## Article:
= = =

Le voile d'Isis est une métaphore et un motif artistique allégorique représentant l'inaccessibilité des secrets de la nature, personnifiée par la déesse Isis enveloppée d'un voile ou d'un manteau.

Le motif remonte à une statue de l'ancienne ville égyptienne de Saïs. Selon les auteurs gréco-romains, la statue de la déesse voilée portait l'inscription suivante : «Je suis tout ce qui a été, est et sera et aucun mortel n'a jamais soulevé mon manteau».

Les illustrations d'Isis soulevant son voile ont été populaires à partir de la fin du XVIIe siècle souvent en tant que représentations allégoriques du progrès des Lumières révélant les mystères de la nature. À la fin du XVIIIe siècle, le dévoilement d'Isis a été invoqué comme une métaphore de la révélation de vérités impressionnantes allant au-delà de la découverte scientifique. Le livre Isis dévoilé publié en 1877 a influencé l'ésotérisme occidental et les mouvements néopaïens, promulguant la métaphore des pratiques magiques et spirituelles modernes.

Le voile d'Isis était souvent associé à un motif similaire, représentant la nature sous la forme d'une déesse aux seins multiples, qui représente Isis, Artémis ou une combinaison des deux.

Origine à Saïs[modifier | modifier le code]

La première mention du voile d'Isis apparaît dans une oeuvre de Plutarque, un écrivain grec de la fin du premier et du début du deuxième siècle de notre ère, «Sur Isis et Osiris» qui est une interprétation philosophique de la religion de l'Egypte antique. Il y décrit une statue assise d'une déesse dans la ville égyptienne de Saïs qui portait l'inscription suivante : « Je suis tout ce qui a été, est et sera ; et aucun mortel n'a jamais soulevé mon vêtement[1]». Plutarque a appelé ce vêtement un péplos, terme traduit par «manteau» ou «voile» en anglais[2]. Il identifie la déesse comme étant «Athéna», que [les Égyptiens] considèrent comme étant Isis[1].

Saïs était le centre du culte de la déesse Neith, que les Grecs comparaient à leur déesse Athéna. À la fin du premier siècle, Isis était la déesse la plus importante parmi les divinités de l'Egypte antique, elle était souventsyncrétisée avec Neith, et Plutarque assimile les deux[3].

= = =

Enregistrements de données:
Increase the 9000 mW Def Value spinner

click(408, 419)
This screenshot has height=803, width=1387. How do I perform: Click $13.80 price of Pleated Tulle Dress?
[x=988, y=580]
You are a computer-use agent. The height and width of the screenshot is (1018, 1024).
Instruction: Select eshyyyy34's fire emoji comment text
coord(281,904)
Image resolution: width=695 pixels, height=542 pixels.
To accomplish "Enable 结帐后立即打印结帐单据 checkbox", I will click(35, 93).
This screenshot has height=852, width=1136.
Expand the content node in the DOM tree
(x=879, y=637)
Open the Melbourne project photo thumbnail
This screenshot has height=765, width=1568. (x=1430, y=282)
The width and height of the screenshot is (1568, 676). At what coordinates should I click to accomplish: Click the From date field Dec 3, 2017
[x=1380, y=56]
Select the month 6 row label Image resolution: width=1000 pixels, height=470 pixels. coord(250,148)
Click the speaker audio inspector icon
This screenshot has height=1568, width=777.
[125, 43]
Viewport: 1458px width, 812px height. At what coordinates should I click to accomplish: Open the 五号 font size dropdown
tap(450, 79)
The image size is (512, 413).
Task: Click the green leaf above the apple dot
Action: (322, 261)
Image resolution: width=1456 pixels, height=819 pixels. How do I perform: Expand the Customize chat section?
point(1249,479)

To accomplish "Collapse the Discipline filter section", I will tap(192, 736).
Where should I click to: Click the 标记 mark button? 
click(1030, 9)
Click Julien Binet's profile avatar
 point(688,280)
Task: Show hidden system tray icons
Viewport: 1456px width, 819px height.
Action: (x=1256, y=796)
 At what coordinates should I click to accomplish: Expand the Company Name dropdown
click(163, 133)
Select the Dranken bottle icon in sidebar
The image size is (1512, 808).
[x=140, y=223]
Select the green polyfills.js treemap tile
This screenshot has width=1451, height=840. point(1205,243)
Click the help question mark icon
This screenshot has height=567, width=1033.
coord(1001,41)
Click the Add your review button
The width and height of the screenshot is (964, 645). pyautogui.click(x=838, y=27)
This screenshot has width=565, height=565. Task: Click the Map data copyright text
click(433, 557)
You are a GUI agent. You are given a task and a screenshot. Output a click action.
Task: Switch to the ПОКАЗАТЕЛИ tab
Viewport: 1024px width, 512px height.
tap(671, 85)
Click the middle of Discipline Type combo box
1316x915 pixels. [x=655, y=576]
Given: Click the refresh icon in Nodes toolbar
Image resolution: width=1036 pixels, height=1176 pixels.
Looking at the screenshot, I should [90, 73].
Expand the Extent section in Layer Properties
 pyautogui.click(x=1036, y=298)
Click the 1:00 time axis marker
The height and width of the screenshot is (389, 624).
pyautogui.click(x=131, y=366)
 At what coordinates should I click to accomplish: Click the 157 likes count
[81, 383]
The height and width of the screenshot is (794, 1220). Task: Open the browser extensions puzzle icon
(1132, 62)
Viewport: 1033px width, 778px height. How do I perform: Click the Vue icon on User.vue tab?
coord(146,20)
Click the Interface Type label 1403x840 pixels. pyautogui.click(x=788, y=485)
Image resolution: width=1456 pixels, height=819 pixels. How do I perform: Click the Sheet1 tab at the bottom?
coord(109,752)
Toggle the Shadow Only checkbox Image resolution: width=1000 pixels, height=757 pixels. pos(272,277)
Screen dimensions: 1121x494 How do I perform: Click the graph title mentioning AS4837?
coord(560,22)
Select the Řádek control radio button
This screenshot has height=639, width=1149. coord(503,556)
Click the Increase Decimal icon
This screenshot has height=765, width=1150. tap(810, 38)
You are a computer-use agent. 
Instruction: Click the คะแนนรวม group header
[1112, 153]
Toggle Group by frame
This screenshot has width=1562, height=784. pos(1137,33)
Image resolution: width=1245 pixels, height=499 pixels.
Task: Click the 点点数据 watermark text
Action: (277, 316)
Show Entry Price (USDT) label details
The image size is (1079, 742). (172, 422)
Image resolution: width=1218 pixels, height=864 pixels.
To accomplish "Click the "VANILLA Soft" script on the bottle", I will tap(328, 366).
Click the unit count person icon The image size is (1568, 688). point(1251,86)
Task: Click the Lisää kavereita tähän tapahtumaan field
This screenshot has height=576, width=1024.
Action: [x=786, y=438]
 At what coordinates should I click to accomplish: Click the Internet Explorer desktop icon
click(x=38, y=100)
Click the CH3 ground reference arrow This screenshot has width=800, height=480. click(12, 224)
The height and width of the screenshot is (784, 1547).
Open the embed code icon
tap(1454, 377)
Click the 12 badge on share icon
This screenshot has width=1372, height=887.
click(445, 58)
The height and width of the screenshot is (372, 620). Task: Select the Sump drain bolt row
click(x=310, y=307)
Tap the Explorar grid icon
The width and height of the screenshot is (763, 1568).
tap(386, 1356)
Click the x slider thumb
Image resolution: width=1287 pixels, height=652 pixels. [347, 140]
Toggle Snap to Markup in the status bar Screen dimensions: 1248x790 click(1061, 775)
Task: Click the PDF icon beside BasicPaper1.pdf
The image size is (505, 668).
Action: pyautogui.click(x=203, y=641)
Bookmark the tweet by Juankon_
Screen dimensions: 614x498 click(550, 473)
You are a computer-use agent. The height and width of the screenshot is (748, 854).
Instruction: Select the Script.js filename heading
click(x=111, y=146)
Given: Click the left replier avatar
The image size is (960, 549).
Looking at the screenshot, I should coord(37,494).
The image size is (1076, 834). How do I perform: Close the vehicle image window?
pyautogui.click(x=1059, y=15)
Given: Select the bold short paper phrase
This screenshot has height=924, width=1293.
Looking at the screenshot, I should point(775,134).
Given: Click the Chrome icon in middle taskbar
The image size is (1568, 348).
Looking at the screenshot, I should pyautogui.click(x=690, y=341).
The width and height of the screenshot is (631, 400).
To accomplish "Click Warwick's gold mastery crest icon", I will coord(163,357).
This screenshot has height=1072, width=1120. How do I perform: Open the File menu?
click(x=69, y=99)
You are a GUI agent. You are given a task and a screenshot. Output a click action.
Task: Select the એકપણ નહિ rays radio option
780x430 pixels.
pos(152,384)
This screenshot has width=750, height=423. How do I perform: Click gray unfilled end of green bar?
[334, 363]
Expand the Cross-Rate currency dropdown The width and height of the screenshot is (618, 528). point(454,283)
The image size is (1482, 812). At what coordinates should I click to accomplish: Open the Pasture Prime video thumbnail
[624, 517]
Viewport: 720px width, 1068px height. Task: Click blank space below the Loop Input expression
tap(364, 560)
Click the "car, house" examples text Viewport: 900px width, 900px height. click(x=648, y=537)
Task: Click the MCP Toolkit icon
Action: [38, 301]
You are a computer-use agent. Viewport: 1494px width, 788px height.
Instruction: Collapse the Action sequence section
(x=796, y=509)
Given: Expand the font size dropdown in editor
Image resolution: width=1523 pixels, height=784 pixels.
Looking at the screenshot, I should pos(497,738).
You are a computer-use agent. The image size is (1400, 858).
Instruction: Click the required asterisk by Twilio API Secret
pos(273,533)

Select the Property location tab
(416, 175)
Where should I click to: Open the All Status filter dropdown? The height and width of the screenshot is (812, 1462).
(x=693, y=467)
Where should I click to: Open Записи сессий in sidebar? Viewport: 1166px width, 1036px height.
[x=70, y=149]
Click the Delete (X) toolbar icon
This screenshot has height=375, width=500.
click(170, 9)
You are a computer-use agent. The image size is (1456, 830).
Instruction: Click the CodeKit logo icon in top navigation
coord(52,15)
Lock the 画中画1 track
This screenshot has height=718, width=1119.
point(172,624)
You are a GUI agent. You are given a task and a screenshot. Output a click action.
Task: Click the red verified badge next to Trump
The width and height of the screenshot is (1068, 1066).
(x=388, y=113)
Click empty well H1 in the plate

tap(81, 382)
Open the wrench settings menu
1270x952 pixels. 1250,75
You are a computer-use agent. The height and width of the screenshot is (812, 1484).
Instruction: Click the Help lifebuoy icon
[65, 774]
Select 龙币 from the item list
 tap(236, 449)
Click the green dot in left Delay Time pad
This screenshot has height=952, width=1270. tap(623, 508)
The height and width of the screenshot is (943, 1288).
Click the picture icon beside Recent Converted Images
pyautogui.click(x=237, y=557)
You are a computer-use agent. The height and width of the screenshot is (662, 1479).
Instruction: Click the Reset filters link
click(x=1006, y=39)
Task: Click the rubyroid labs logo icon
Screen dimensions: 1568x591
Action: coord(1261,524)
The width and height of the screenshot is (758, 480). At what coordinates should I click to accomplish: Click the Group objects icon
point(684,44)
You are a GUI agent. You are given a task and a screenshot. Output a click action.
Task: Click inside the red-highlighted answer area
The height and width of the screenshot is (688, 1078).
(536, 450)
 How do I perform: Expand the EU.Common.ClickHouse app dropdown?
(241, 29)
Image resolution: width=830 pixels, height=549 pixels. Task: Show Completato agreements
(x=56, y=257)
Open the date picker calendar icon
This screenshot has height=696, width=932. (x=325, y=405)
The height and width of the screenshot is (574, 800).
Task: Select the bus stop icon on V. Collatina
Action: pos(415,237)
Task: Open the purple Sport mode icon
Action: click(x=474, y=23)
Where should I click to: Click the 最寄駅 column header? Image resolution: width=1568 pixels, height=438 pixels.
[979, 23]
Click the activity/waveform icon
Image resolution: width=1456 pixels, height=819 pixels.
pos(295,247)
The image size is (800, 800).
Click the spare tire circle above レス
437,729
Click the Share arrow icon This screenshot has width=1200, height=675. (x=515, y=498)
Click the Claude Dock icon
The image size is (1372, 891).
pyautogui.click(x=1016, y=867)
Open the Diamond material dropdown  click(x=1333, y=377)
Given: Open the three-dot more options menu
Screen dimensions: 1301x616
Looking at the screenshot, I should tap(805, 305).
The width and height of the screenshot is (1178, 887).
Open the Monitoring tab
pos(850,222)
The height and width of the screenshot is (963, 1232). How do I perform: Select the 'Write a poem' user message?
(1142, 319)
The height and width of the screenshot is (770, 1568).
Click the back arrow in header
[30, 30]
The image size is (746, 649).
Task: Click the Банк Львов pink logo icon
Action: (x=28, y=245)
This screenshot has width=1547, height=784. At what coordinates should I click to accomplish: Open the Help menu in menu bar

= = =

## Objectif de l'exercice:
Selon l'article sur le voile d'Isis, pourquoi la déesse de Saïs décrite par Plutarque peut-elle être rattachée à la fois à Athéna et à Isis ? Répondez en une à trois phrases. Les données ne servent à rien dans cet exercice.

## Résultat de l'exercice:
Saïs était le centre du culte de la déesse Neith, que les Grecs comparaient à leur déesse Athéna. À la fin du premier siècle, Isis était souvent syncrétisée avec Neith, et Plutarque assimile les deux.